Frequently Asked Questions

Is it ever OK to breathe through the mouth?

Yes — during vigorous exercise when ventilation demands exceed what nasal breathing can supply, mouth breathing is physiologically appropriate. Some cooling pranayama techniques (Sitali, Sitkari) also use mouth inhalation intentionally. The concern is with habitual resting mouth breathing, not occasional mouth breathing during high-intensity activity.

Why do I snore more when I mouth breathe?

Mouth breathing allows the tongue and soft palate to fall back toward the airway during sleep — particularly during the muscle relaxation of deep sleep. The vibration of these tissues against the turbulent airflow produces snoring. Nasal breathing keeps the tongue in its natural resting position against the palate, reducing this collapse.

Can mouth breathing cause anxiety?

Mouth breathing maintains the physiological conditions associated with stress — faster breath rate, lower CO₂, higher sympathetic tone. It does not cause anxiety in the clinical sense, but it can sustain and amplify the physical component of an anxious state. Shifting to slow nasal breathing is one of the fastest ways to shift the physiology of anxiety.

What is nitric oxide and why does it matter in breathing?

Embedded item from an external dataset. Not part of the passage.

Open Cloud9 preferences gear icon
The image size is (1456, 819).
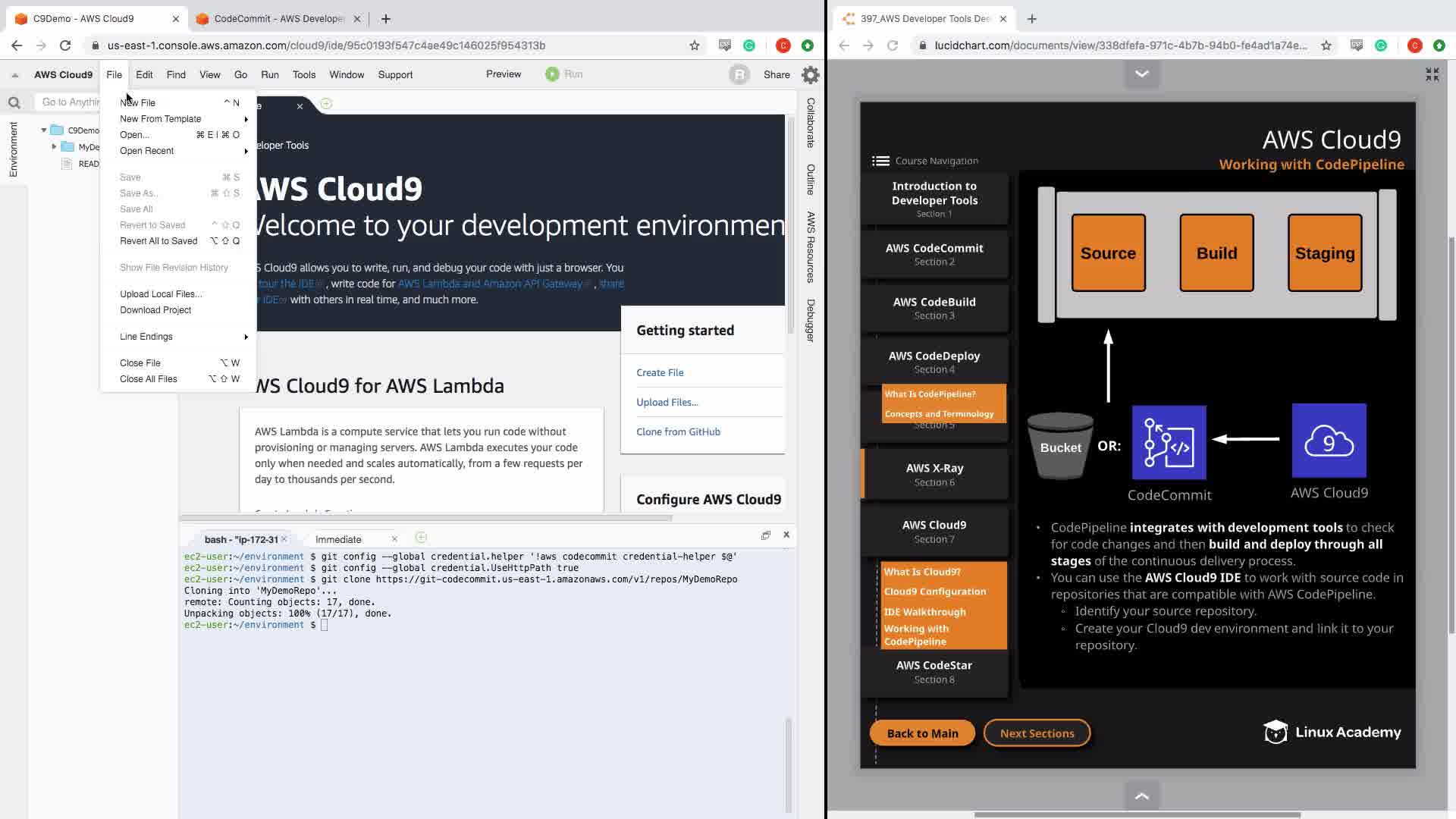coord(810,74)
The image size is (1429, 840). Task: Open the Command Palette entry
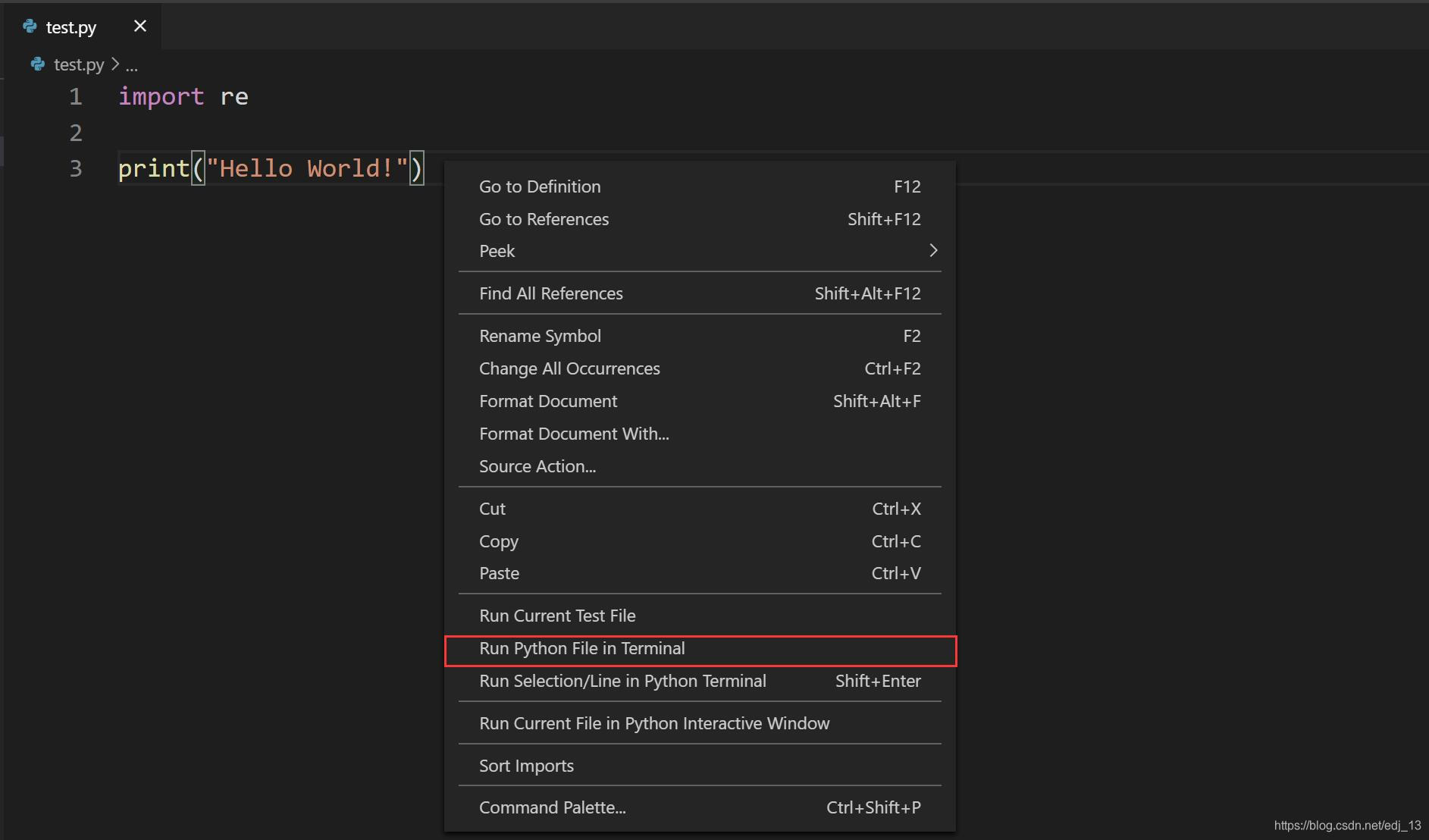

Nitric oxide (NO) is a signalling molecule produced in the paranasal sinuses and throughout the body. In the context of breathing, nasally-produced NO dilates the airways and blood vessels of the lungs, improving oxygen uptake efficiency, has direct antimicrobial effects on inhaled pathogens, and supports immune function in the airways. It is carried into the lungs only through nasal breathing — mouth breathing delivers essentially none.